Hi!

On 9/4/11 10:59 AM, Pierre Joye wrote:
No, just like what I said for the is_a change, but it was acceptable
for is_a, right? is_a actually broken many (many) apps and codes out
there and it was easily identified, and it was even acceptable in a
patch release. Go figure.

Please do not drag totally unrelated matters into the discussion. It serves absolutely no purpose.

Look at the history for the mysql's bugs, plenty of them, internally
or in userland.

OK, look at them and? What you want me to see there?
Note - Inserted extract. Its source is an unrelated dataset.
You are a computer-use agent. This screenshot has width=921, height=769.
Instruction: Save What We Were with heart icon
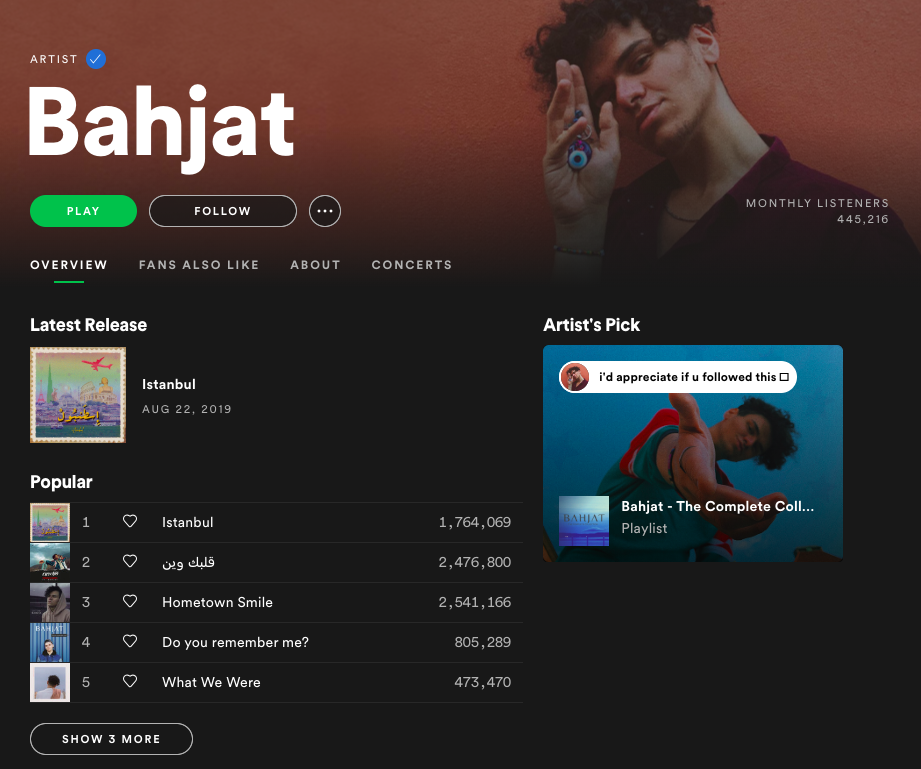130,681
Can you please, and seriously, that's my last attempt, read my answers
and see what we actually test? I never claimed that nobody uses this
behavior but I cannot find any code, app or framework failing with
mysqlnd. Please find one and I will change my mind.

You said "I cannot find any code out there relying on this test case and I very much doubt there is any.". This means you're claiming we're testing behavior for which there's no code out there - if your guesses reflect the truth - that is using it. I think you're wrong but that's exactly what you said.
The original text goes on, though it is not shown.